Description of the task: Output the entries from the line with "Given: Click the Rotate page icon" to the line with "[x=843, y=325]", both included, copied line for line. Leave the pictures out of your answer.
— START Given data —
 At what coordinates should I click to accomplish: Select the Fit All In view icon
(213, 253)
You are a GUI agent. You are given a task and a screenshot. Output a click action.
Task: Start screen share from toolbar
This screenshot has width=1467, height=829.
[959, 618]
— END Given data —
— START Given data —
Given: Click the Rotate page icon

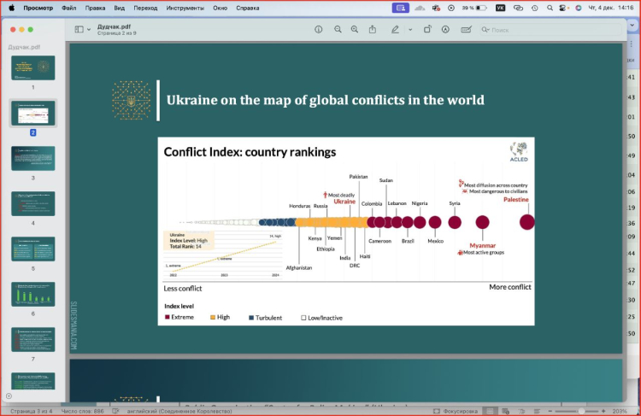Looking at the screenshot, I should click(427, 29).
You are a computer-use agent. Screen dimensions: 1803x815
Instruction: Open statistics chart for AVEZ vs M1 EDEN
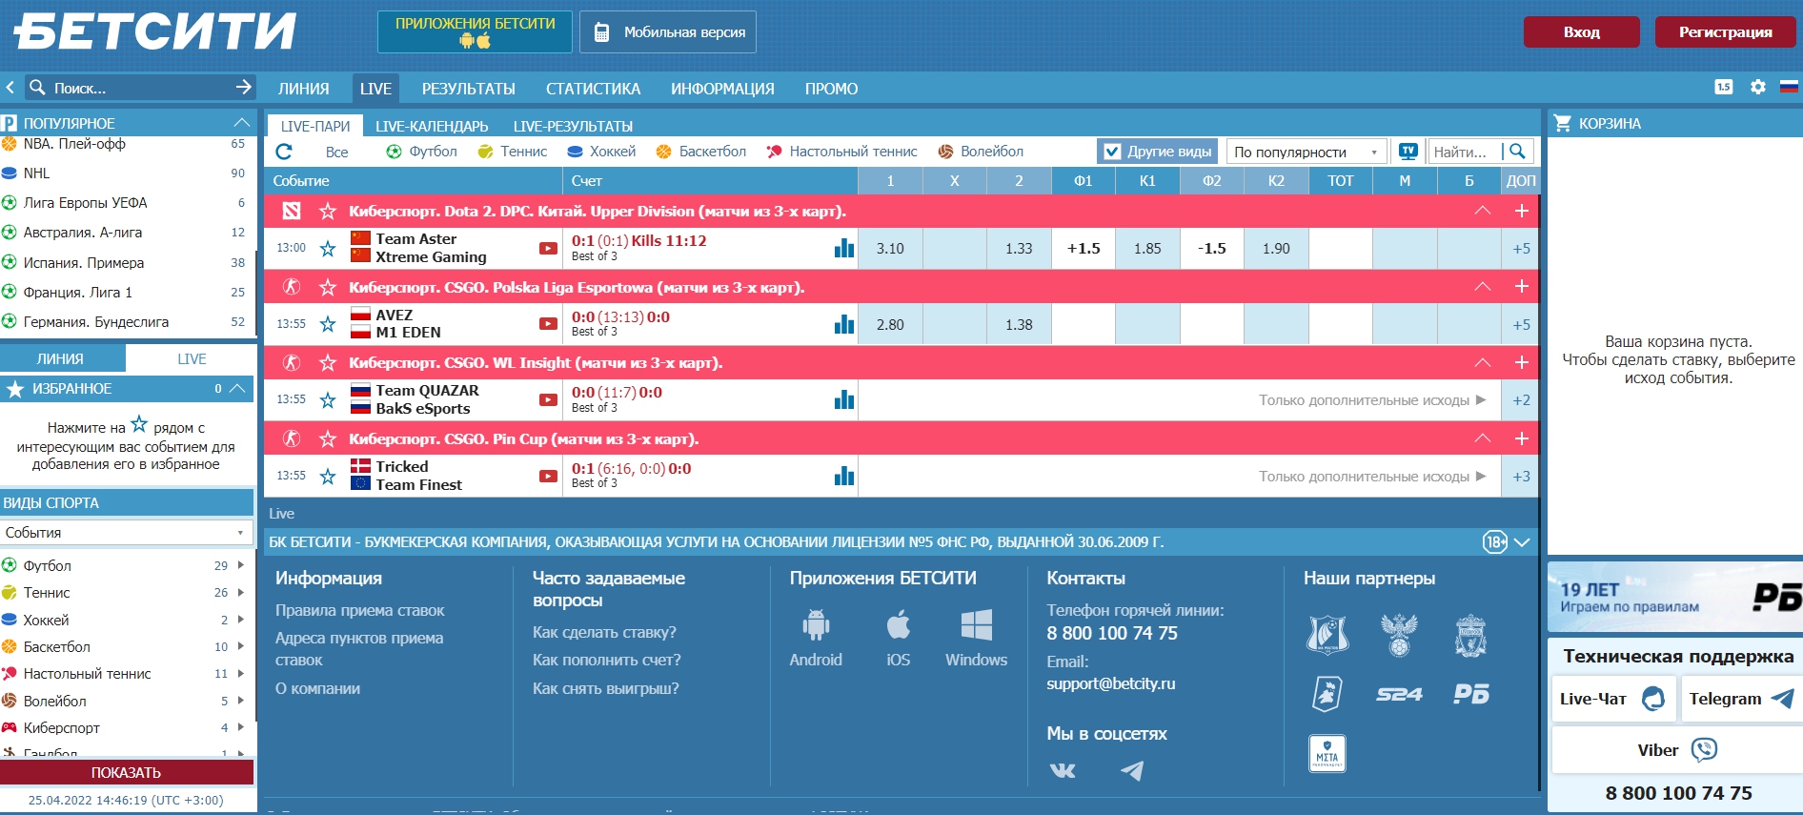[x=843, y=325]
— END Given data —
Task result:
Given: Click the Rotate page icon

Looking at the screenshot, I should click(427, 29).
You are a computer-use agent. Screen dimensions: 1803x815
Instruction: Open statistics chart for AVEZ vs M1 EDEN
[x=843, y=325]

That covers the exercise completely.